Update 13 December:
Yesterday’s vote of confidence against PM Theresa May saw her win 200 votes to 117. Whilst this is positive for her, it still means she doesn’t have support from a third of her party when it comes to negotiating and passing the proposed Brexit agreement.
Update: 11 December
Today, British MPs were supposed to vote on the current Brexit deal. However, after expectations that the deal would have 187 votes against 419, UK Prime Minister Theresa May has delayed the vote to avoid the almost certain defeat. To put the number into perspective, the deal needs 320 votes to pass.
So, where does this leave the UK? Not in a great position if we are being honest.
There is no majority within the UK’s political factions that are in favour of any course of action. To recap, the potential options are:
A no deal. This would see the United Kingdom leaving the EU with nothing but their dreams, some debt and a good cup of tea. Definitely no trade deals, border negotiations or things that are quite important for the wellbeing of the UK’s economy and best interests of the citizens.
Joining the European Free Tree association. Once again, there is no real majority in favour of this.
A people’s vote on a Brexit agreement.
A second referendum to see if UK citizens are still in favour of leaving the EU. While some of the population could vote differently in a second referendum, obviously a second referendum undermines the original referendum at a considerable cost to the UK’s economy. According to a written statement to Parliament from March 2016, the estimated cost of conducting the original referendum was a whopping £142.4m. Imagine paying that bill again.
Most citizens and politicians alike are against a no deal, but also have no alternative as to what a deal should look like. It has been confirmed that the UK can decide not to leave the EU if they wish, however the EU has made it clear that they will not renegotiate the withdrawal agreement. Crikey.
The lack of support for any of the options has resulted in the odds of a no deal rising exponentially. It is also highly likely that the March 29 Brexit deadline will be extended.
If you haven’t already guessed, the UK government is in disarray at the moment. Or, as my dad would say, they are running around like a bunch of headless chooks. The prospect of a general election is becoming more likely, especially amidst calls for May to resign. If that’s the case, who would take her place, and would she ever get the chance to work in ye old London town again?
This growing mass of uncertainty has reflected on the pound’s performance, pushing it down lower against most major currencies.
If you’re travelling to the UK soon, it's definitely worth keeping a close eye on Brexit news to see how they are affecting the GBP. Maybe also take them some tea, everyone sounds really stressed over there.
Update: 29 November
Overnight saw the UK Treasury and Bank of England (BoE) provide risk assessments of potential Brexit scenarios.

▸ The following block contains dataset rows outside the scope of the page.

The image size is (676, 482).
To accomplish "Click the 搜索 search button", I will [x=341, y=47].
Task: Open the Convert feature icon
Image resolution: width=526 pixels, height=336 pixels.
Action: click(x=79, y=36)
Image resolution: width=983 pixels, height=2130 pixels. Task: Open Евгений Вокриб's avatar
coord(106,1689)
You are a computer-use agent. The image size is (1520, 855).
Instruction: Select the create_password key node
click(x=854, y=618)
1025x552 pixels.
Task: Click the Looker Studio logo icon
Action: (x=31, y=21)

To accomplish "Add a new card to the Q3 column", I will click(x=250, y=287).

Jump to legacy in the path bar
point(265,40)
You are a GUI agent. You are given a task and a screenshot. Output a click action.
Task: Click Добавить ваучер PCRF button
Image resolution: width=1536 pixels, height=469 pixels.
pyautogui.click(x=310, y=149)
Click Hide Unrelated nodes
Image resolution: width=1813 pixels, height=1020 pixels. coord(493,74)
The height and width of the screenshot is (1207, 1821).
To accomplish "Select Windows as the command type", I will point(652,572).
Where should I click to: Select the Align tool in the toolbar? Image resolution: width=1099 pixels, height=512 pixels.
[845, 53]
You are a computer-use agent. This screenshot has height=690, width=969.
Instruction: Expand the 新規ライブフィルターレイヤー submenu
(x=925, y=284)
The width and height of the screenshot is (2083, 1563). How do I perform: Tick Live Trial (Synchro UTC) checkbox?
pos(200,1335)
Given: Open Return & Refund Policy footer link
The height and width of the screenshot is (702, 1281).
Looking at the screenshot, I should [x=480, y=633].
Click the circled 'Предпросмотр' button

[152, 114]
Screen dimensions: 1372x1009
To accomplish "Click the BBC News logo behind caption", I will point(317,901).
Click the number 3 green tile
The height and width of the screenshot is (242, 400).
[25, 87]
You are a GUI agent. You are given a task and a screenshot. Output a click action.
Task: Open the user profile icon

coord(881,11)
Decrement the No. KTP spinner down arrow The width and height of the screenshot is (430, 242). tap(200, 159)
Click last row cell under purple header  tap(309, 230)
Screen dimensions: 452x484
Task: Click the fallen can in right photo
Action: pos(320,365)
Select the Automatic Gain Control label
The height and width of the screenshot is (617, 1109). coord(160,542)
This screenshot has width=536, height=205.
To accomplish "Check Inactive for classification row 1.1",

The Treasury forecast that a ‘no-deal’ scenario would lead to a 9.3% hit to UK Gross Domestic Product (GDP) over 15 years. The BoE forecast the same scenario would lead to a 25% fall in GDP, thus resulting in a need for the Bank to increase interest rates to 5.5% to control inflation.The Treasury didn’t forecast the recently agreed deal with the EU, however, a close variant was modelled. The model showed a 3.9% decrease in GDP over 15 years. Whilst this is definitely better than the consequences of a ‘no deal’, both institutions agree that the UK will be poorer economically under any form of Brexit situation, compared to just staying in the EU.
In addition to this, talk of a second referendum is continuing to grow. It will be interesting to see what happens in the coming weeks as Prime Minister Theresa May continues to rally MPs for support of the current agreement. Should May not gain enough support during the vote on 11 December, the UK will need to return to the drawing board and face the reality of a ‘no-deal’ scenario.
Therisk assessment scenarios did not have a major impact on the pound against the AUD; even so, the market will remain extremely cautious as we move through the next few weeks.